ジウ―警視庁特殊犯捜査係 (C・NOVELS)

ジウ―警視庁特殊犯捜査係 (C・NOVELS)

都内で誘拐事件が発生。警察は万全の捜査態勢の下、身代金引渡しを行おうとするが、犯人に振り回され、最終的に引渡し役の母親の暴走によって身代金を奪われ犯人を逃す。数ヵ月後、都内で人質篭城事件が発生。SITは現場へ出動し、犯人との交渉を始める。差し入れ係を命じられたSIT所属の門倉美咲巡査は犯人の元へ向かい説得を試みようとし、SIT所属の井崎基子巡査は力で犯人をねじ伏せようとする。やがてこの事件は未解決の誘拐事件に繋がり、二人の女性警察官はそれぞれのやり方で事件に立ち向かう。

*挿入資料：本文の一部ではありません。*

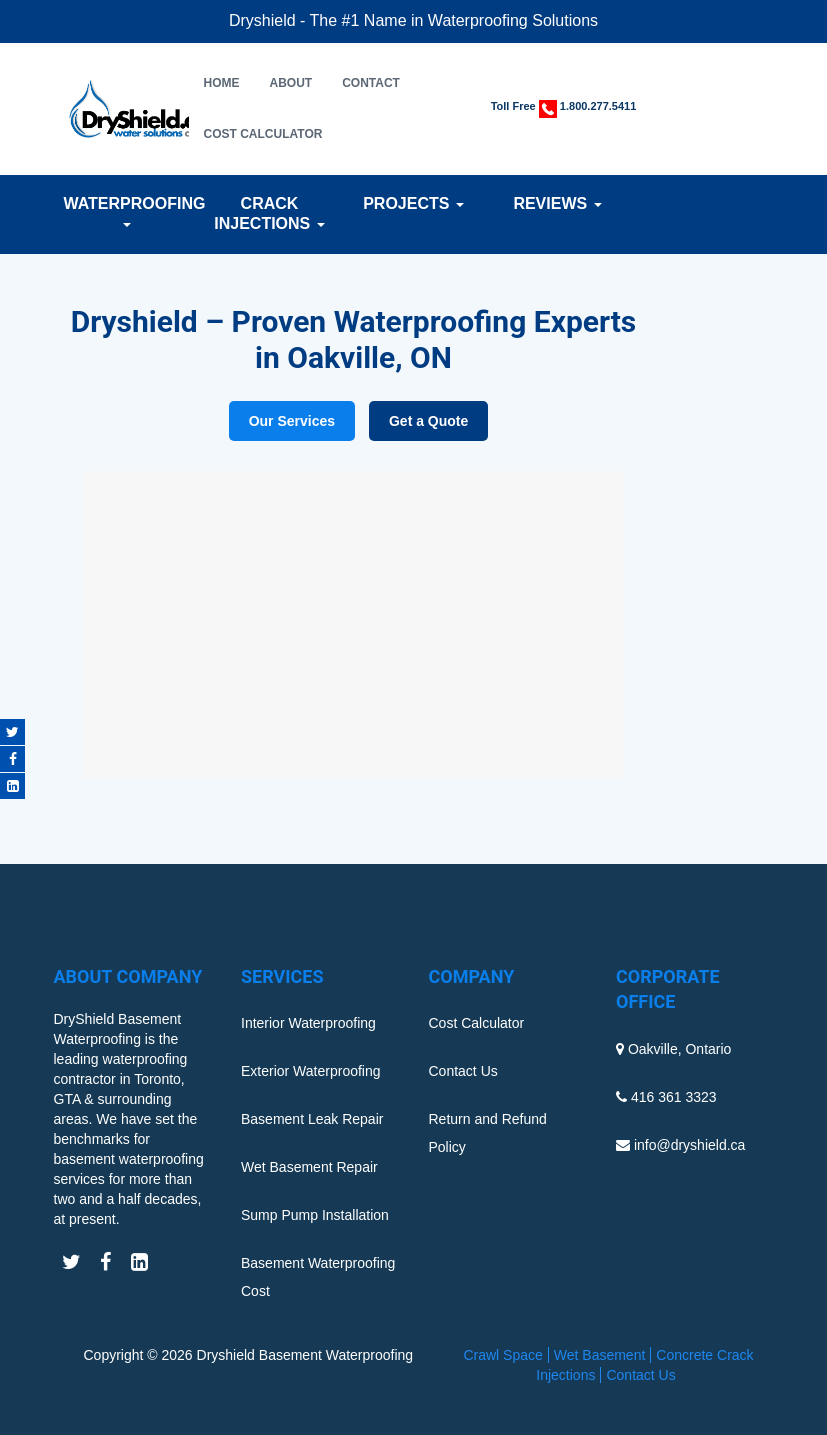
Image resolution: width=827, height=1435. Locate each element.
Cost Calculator (263, 134)
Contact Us (463, 1071)
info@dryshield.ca (690, 1145)
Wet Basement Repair (309, 1167)
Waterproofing (126, 211)
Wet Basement (600, 1355)
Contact (371, 83)
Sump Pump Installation (315, 1215)
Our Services (292, 421)
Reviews (557, 203)
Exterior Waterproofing (311, 1071)
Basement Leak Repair (312, 1119)
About (291, 83)
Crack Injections (269, 213)
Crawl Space (502, 1355)
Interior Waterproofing (308, 1023)
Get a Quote (428, 421)
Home (222, 83)
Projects (413, 203)
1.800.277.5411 (598, 106)
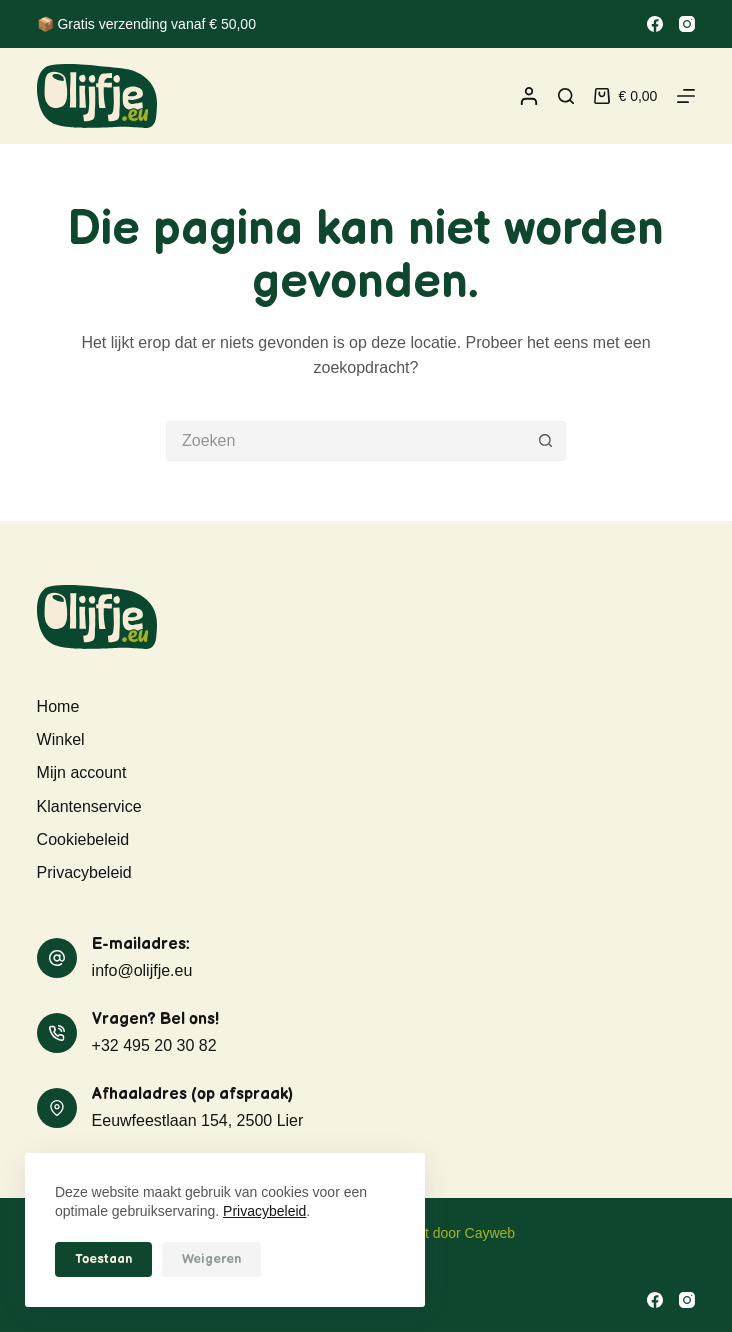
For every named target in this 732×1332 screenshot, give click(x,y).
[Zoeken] (566, 96)
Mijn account (82, 772)
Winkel (61, 739)
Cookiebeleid (83, 839)
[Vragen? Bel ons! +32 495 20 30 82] (57, 1033)
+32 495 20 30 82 (154, 1045)
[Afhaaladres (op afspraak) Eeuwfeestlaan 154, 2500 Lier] (57, 1108)
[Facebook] (655, 24)
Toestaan (103, 1259)
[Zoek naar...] (346, 441)
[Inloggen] (529, 96)
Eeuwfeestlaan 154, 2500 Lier (198, 1120)
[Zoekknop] (546, 441)
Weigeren (211, 1259)
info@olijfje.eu (142, 970)
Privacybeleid (264, 1211)
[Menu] (686, 96)
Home (58, 706)
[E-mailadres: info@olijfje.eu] (57, 958)
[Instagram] (687, 24)
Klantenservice (89, 806)
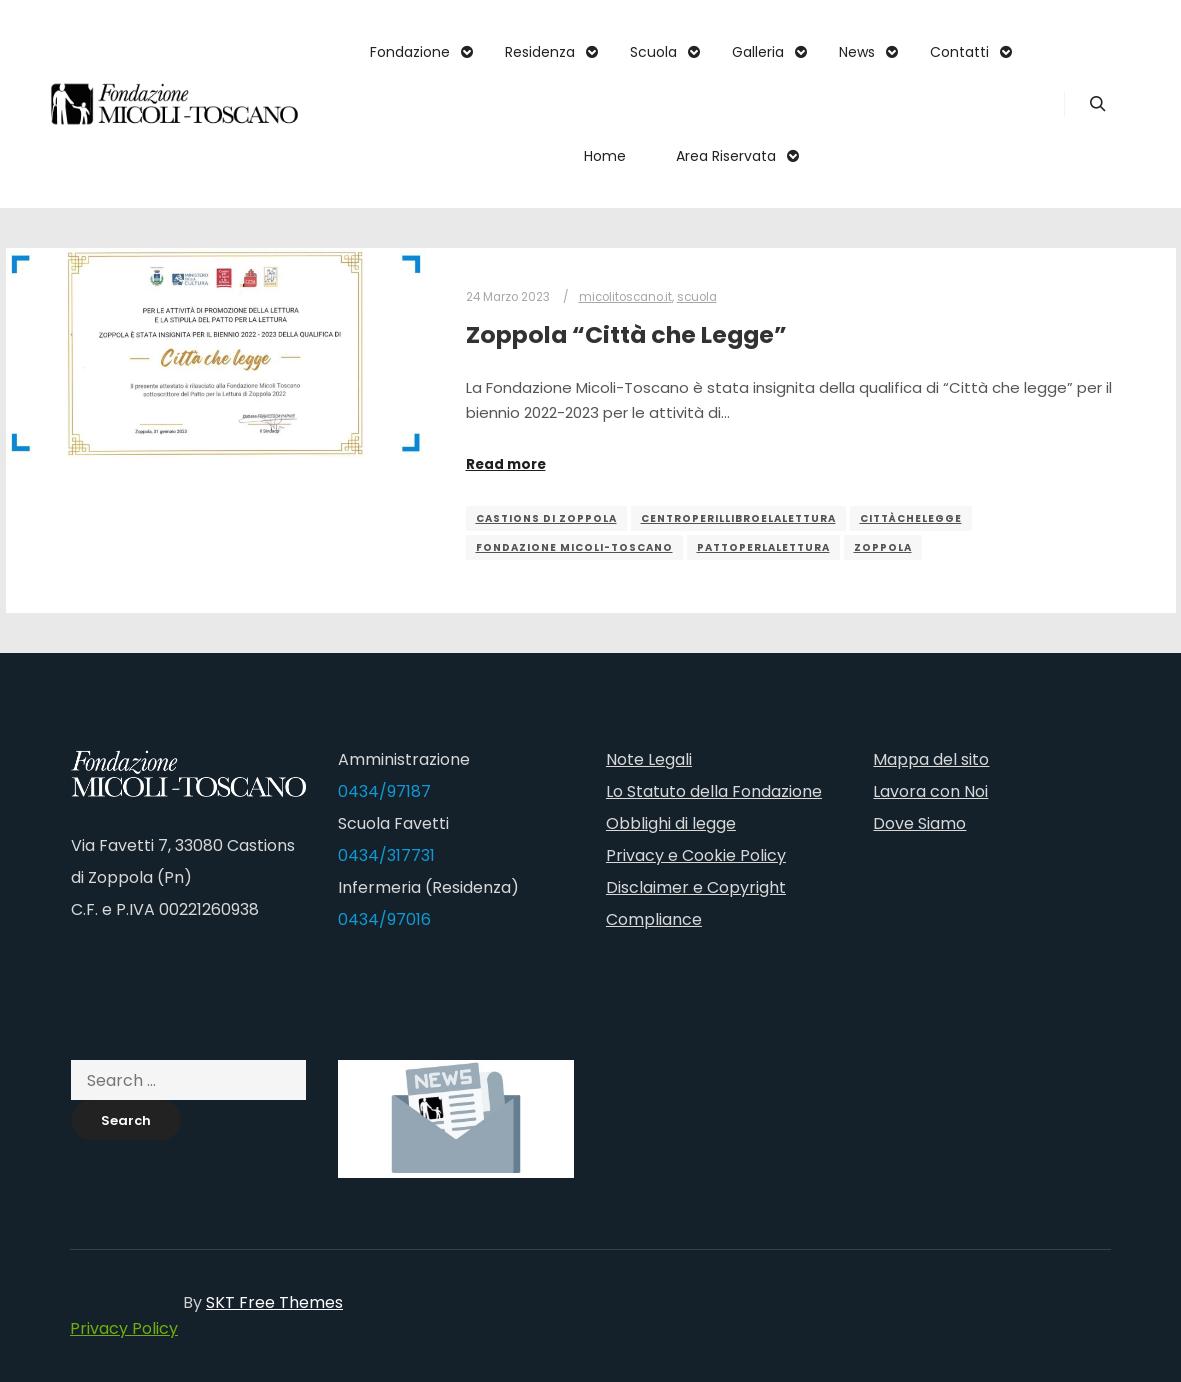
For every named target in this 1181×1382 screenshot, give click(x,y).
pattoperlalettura (763, 547)
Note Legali (649, 759)
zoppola (883, 547)
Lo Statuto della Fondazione (714, 791)
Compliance (654, 919)
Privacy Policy (124, 1328)
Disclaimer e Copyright (696, 887)
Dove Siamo (919, 823)
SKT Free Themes (274, 1302)
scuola (697, 297)
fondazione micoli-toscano (574, 547)
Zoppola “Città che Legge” (626, 334)
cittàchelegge (911, 518)
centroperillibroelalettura (738, 518)
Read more (506, 464)
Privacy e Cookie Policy (696, 855)
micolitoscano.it (625, 297)
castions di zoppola (546, 518)
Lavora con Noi (930, 791)
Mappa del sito (931, 759)
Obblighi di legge (671, 823)
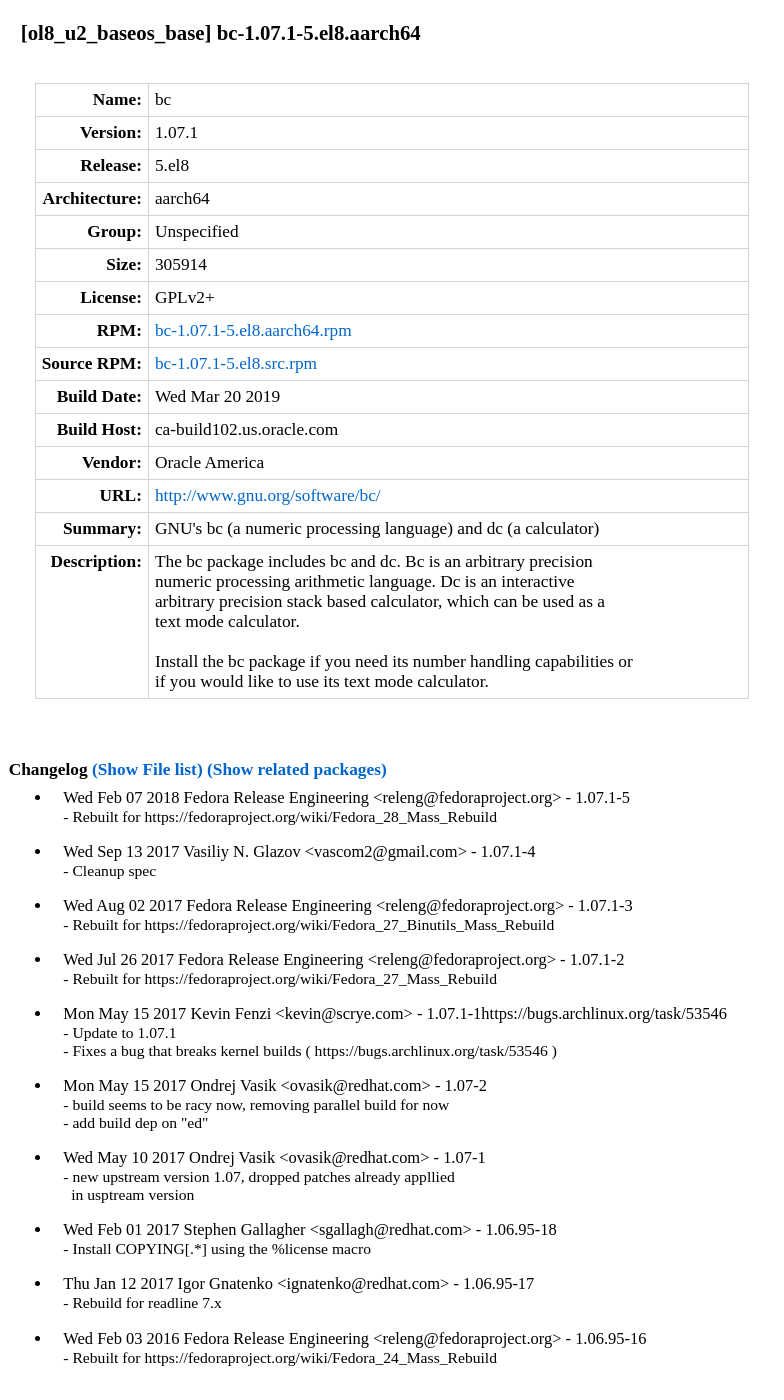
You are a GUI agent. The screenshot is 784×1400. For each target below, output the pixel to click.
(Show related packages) (297, 769)
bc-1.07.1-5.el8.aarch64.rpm (253, 330)
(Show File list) (147, 769)
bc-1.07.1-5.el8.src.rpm (236, 363)
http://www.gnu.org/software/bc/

警察小説の新たなヒロインたちが、ここに誕生!!(背表紙より)ということですが、一言で言えば ザ・B級。B級警察小説で。対照的な二人の女性警察官が主人公なのですが、どっちもありえねー(笑。男顔負けの格闘術を持ち、常に生死を賭けた戦いをしたいと願う25歳の女と、犯罪者との心の交流を求め、自分を可愛いと思ってる特技が嘘泣きな27歳の女ですよ。どっちにも感情移入できねーって。
捜査や訓練活動はほとんどアクション。警察では絶対であろう階級も無視。それぞれプチロマンスあり。犯人はサイコ。このごった煮はB級ならでは。次の事件への展開が偶然に頼りすぎだとは思いますが、構造は結構凝ってます。犯人のプロフィールもなかなか興味深く、警察小説・犯罪小説として面白くなる要素はあるんだけど、重心が事件ではなく二人の女性警察官を描くことにあるので、事件自体はお手軽に書かれてるのが残念。これでヒロインが魅力的ならいいんだけどなぁ。
サイコ風味の「つづく・・・」なラストシーンで終わるのですが、これは続編を出すつもりなのか、結末ほっぽらかしなのかどっちでしょう。